[REQUIRED ACTION]:
Repeat, exactly and with no pictures, the lines that run from the beginning of the entries through the line containing "The height and".

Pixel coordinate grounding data
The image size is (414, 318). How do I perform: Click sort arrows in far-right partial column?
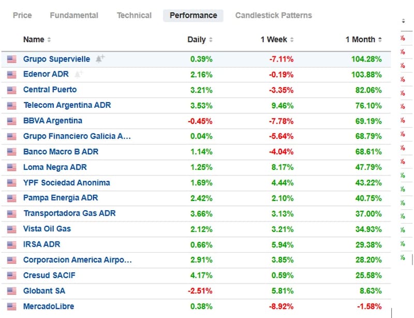[x=403, y=21]
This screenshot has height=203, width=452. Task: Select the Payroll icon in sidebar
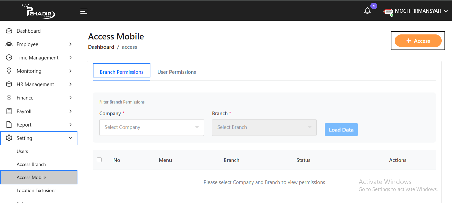(9, 111)
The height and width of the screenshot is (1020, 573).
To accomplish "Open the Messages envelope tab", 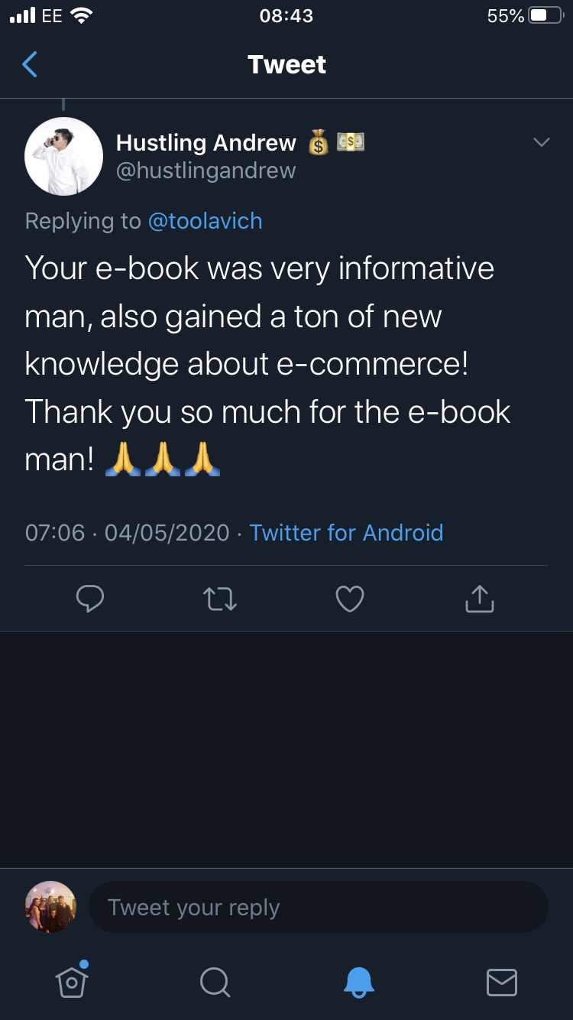I will pos(502,983).
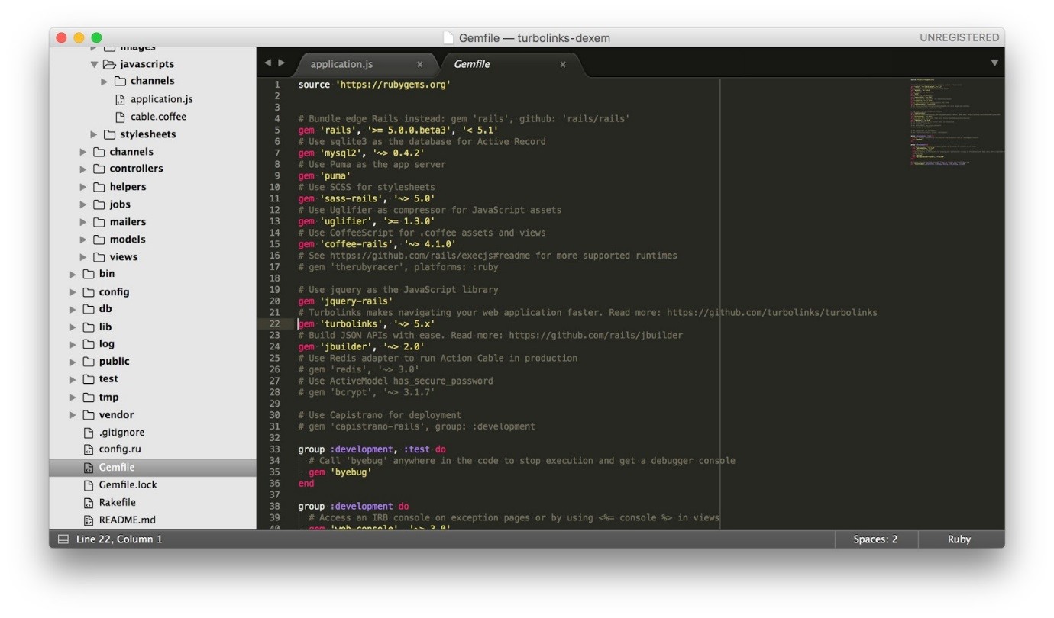Image resolution: width=1054 pixels, height=618 pixels.
Task: Toggle the sidebar panel icon in status bar
Action: pos(63,539)
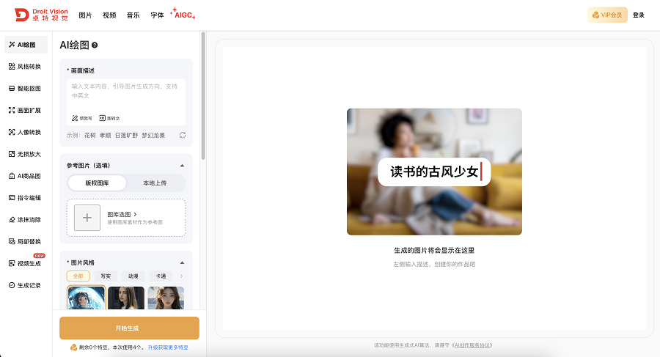Viewport: 660px width, 357px height.
Task: Select the 版权图库 source option
Action: pos(97,183)

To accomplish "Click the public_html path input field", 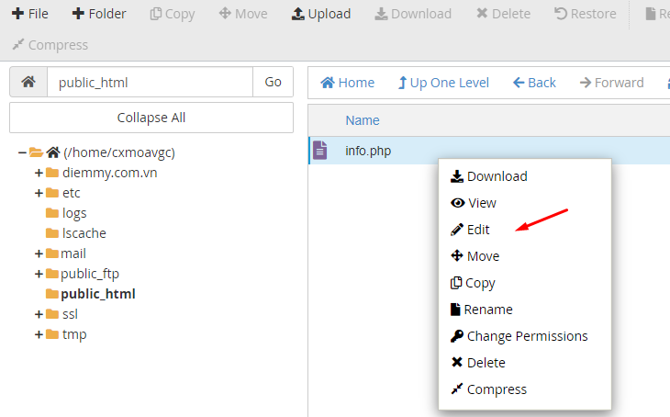I will coord(150,82).
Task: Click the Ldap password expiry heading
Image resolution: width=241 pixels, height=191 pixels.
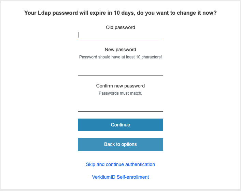Action: click(x=121, y=13)
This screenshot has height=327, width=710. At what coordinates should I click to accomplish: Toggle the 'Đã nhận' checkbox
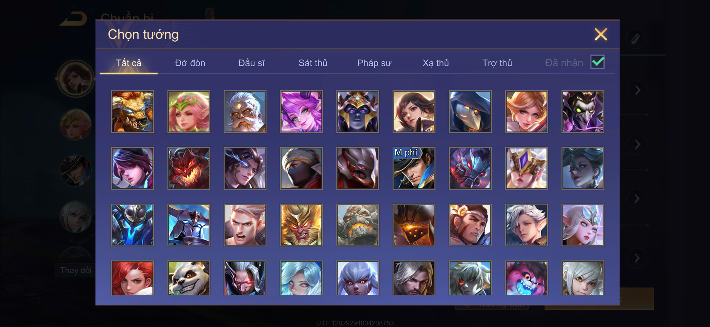pyautogui.click(x=597, y=62)
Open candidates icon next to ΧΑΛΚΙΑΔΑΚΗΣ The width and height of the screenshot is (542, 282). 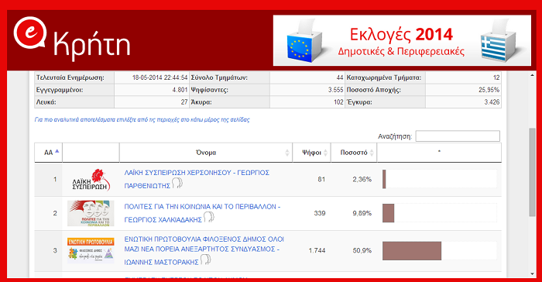(x=209, y=217)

[SOLUTION TO THIS PROBLEM]:
The image size is (414, 318). How do I perform: Click sort arrows in far-right partial column?
[x=403, y=21]
This screenshot has height=203, width=452. Task: Select the Payroll icon in sidebar
(9, 111)
The height and width of the screenshot is (1020, 573).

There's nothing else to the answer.